Si dice che “la cataratta si opera col laser” e che, dopo l’intervento, non ci sia più bisogno di occhiali. È vero?
«“Ni”. La chirurgia della cataratta prevede, di frantumare e aspirare il cristallino mediante l’uso dell’ultrasuono, attraverso una incisione di poco più di 2 mm. Lo strumento ad energia laser (detto “laser a femtosecondi” o “femtolaser”) permette di eseguire una importante manovra, solitamente eseguita in pochi secondi manualmente dal chirurgo, “a occhio chiuso”. Fatta questa manovra col laser, il paziente viene trasferito su un altro lettino operatorio (con dispendio di tempo) per sottoporsi all’intervento vero e proprio, che procede secondo la tecnica tradizionale. Pertanto, il ruolo del laser nell’operazione di cataratta, quando lo si usa, è molto piccolo e, dati alla mano forniti dall’American Academy of Ophthalmology, non porta ad alcun beneficio aggiuntivo. Sugli occhiali si/occhiali no, va fatta molta chiarezza: premesso che la chirurgia della cataratta è una chirurgia riabilitativa (“vedo male, e voglio vedere bene”) e non una chirurgia voluttuaria (“vedo bene, ma voglio vedere meglio”), le protesi ottiche che vengono impiantate nell’occhio al posto del cristallino malato (le cosiddette “lentine”) per la maggioranza dei casi correggono o per lontano, o per vicino. Necessariamente, il paziente dovrà portare un occhiale o per vicino, o per lontano. Esistono lentine a focale variabile, che aspirano a dare una visione sia per lontano sia per vicino che, ancora una volta dati alla mano forniti dall’American Academy of Ophthalmology, è qualitativamente non paragonabile a quella ottenibile con le lentine monolocali».

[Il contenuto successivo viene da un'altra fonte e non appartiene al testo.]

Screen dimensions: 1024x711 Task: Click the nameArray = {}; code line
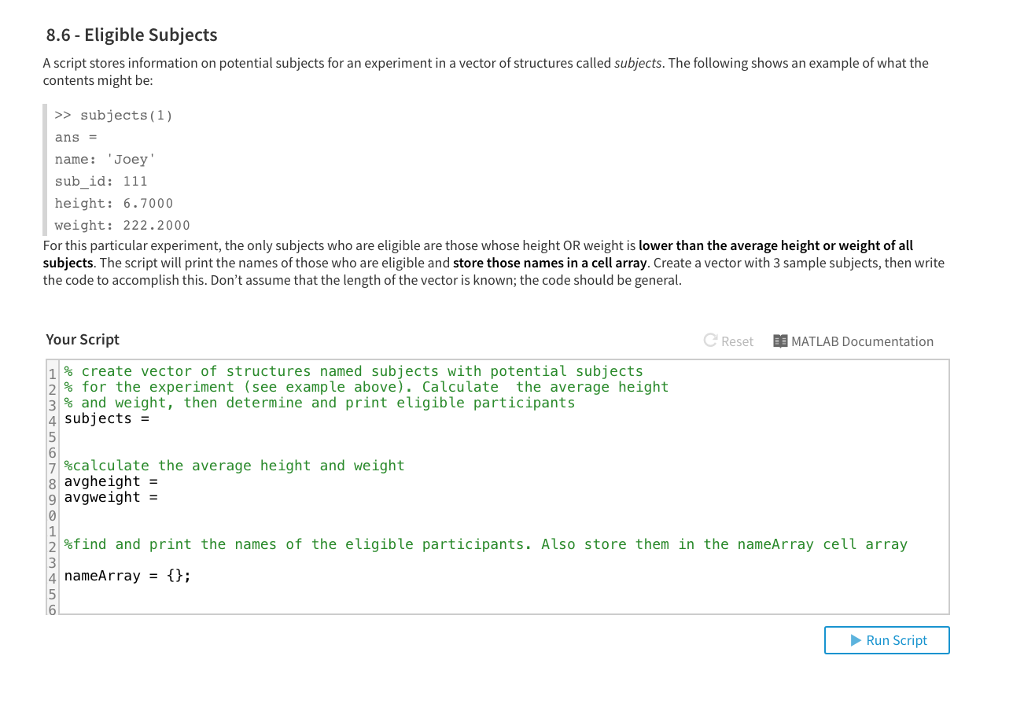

Alla luce di quanto abbiamo detto, come siamo messi qui a Parma?
«Nel territorio di Parma, sono eseguiti poco meno di 4000 interventi di sola cataratta all’anno, e 2-300 interventi di cataratta combinati ad altre procedure chirurgiche oculistiche (distacco di retina, glaucoma, trapianto di cornea). La totalità degli interventi combinati, e la metà dei 4000 interventi di sola cataratta è eseguita dalla nostra equipe qui in Azienda Ospedaliero-Universitaria, cui competono, per definizione, i casi più complessi e a rischio più alto. E’ in corso di attuazione il progetto, già ultimato, di definizione di una lista di attesa unica provinciale per la chirurgia della cataratta “a minore complessità”, tale da mettere in rete i poli chirurgici delle due Aziende (la ASL e la AOSP-Univ) e da garantire modalità di accesso all’intervento che, come un abito, siano “tagliate” sulle necessità del singolo residente in provincia di Parma, garantendogli una risposta efficiente, una tempistica adeguata e soddisfacente e una assoluta trasparenza nelle scelte e nei percorsi. Per cui, l’anno nuovo, da questo punto di vista, promette bene».